Some of the interesting results are:
There are dozens of commonly used (and many more not-so-common) archive formats out there. Frequently, it is useful to move one of the more esoteric formats into a more common one so that other folks can access it. This handy tool converts from over 3 dozen types to a variety of other types, notably including ZIP, 7-Zip, CAB, and RAR formats. And if you need to do batch conversions, they also have a command-line version, as well.
Have you upgraded to Microsoft Office 2007 and the new "ribbon" interface is confusing to you? UBitMenu allows you to retain the familiar menus from previous versions of Office without completely doing away with the "ribbon" bar.
TreeSheets is a new free-form personal information manager (PIM) application. It combines lots of great features into one simple interface, including text editor/word processor, spreadsheets, mind mapper, outliner, and small database. It's strongest suit is the great integration between spreadsheet and word processing functionality. Make sure you go through the excellent tutorial on first launch to understand the power it provides. (Note: See here for information about downloading the Linux beta version.)
Safe Calculator is a portable (no install required) password/PIN keeper cleverly disguised as a fully-functional calculator. Just enter a PIN and then browse for the file to be hidden and it gets "swallowed" into the calculator file itself. Re-enter the PIN (up to 32 digits!) and retrieve your file.
PowerResizer is a utility to easily resize desktop windows, but much more. It's greatest feature is built-in window docking capability. You can dock windows to any of the screen borders or other windows and then resize them using the undocked edges, which makes organizing your windows more efficient.

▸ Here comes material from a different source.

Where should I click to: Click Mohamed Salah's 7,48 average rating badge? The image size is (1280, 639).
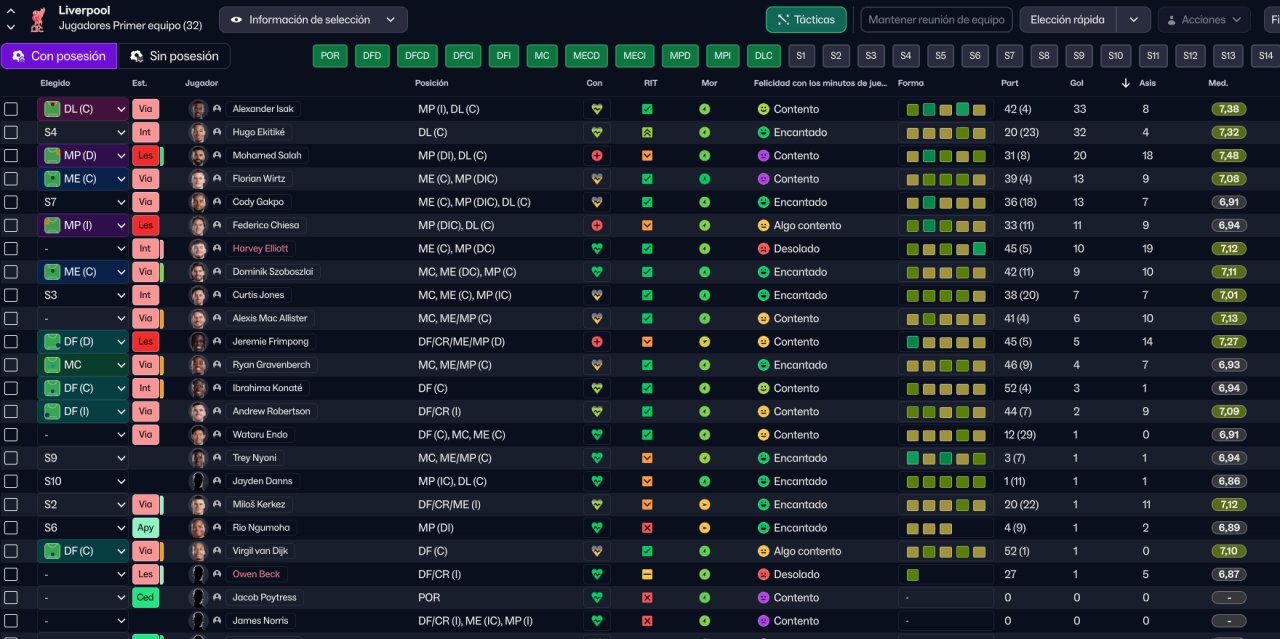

Amy Editor is a free, online, collaborative text editor based on the fantastic TextEdit tool from Mac OS X. It includes support for TextEdit bundles, as well as allowing your to edit text collaboratively with others. Source code is available, so you can host it on your own site, if you like.

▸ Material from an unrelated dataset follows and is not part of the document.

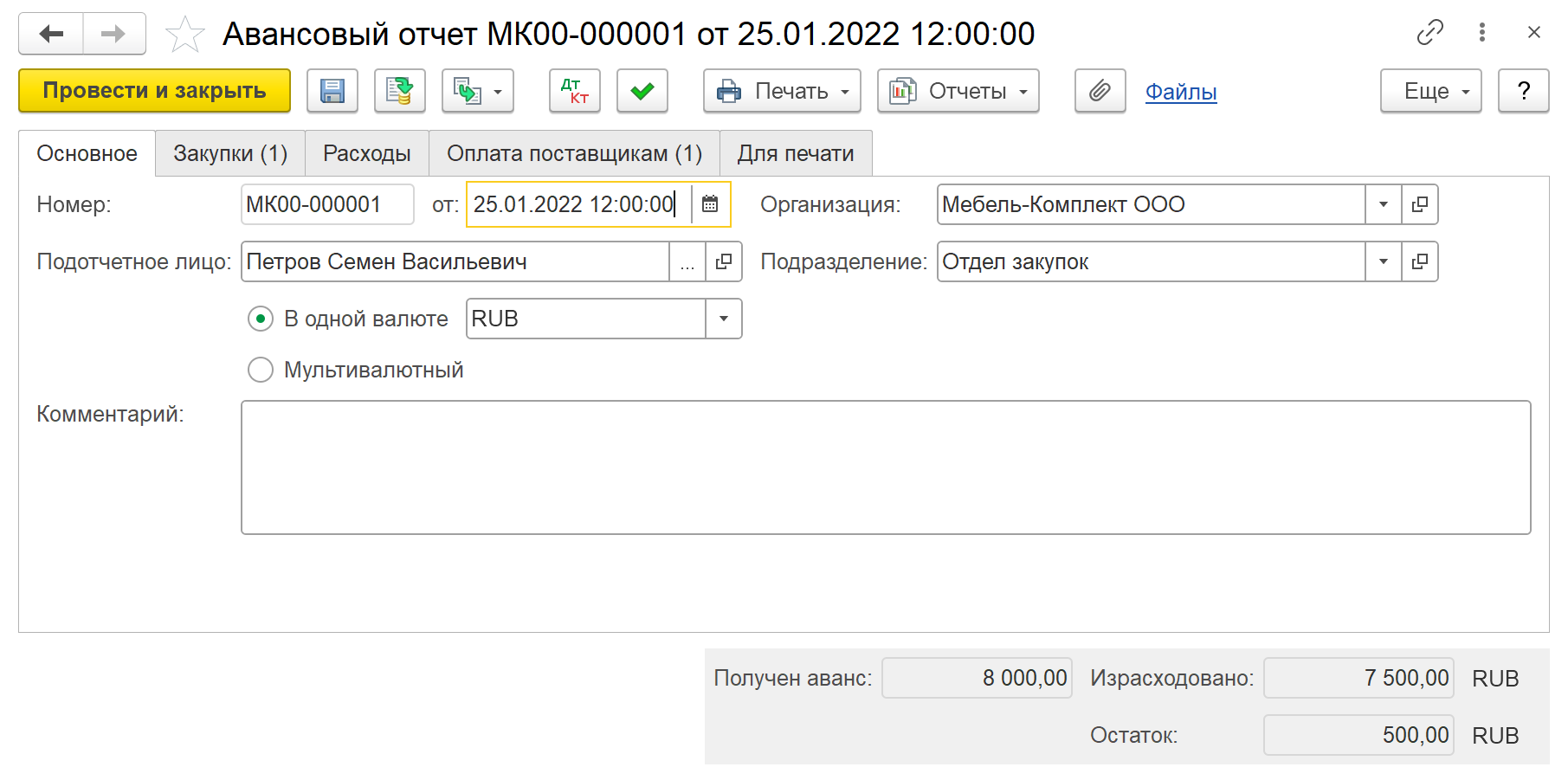Click the paperclip attach file icon
1568x780 pixels.
click(1100, 91)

mRemote puts all of your various and disparate remote
connections into a single tabbed-interface application. It supports many different remote access
methods, including Windows Remote Desktop (RDP), VNC, Citrix
Xenocode is an interesting new online virtualization platform. Each of the applications runs completely within your web browser via small plugin. The initial release is focused on allowing you to run various different web browsers, including Google Chrome, Internet Explorer 6, 7, and 8, Mozilla Firefox, and Apple Safari. In addition, they have online versions of Adobe Acrobat Reader, GIMP, and even a Breakout game.
Most folks are familiar with the URL-shortening services, like TinyURL and NotLong. But what if you want an absurdly long, but still valid URL? :) Then this is the place to go! Or maybe you'd rather convert your URL into 19th century English literature (on this the 150th anniversary of Dickens' A Tale of Two Cities). (However, seriously, if you need a service to provide descriptive, however longer, URL, such as for Flickr, check out Long "R" Us.)
The UNESCO-sponsored World Digital Library features high-quality, high-resolution scans of rare and important documents from around the world. Some of the included documents are a 1491 Arabic manuscript entitled "Guide to Operations on Irrational Radicals for Neophytes" and an 18th century journal of Captain Cook's last voyage.
Telephone numbers with 555 prefix (NXX) are frequently used as fictional telephone numbers. This site lists thousands (!) of these numbers and their references from TV and movies.
Not to be outdone by the advocates of the annual Talk Like A Pirate Day, now the Bard's fans have created a holiday for those who want to speak in sonnets! Alas, ye hath missed it this year, but now you've got almost 365 days to prepare for next year!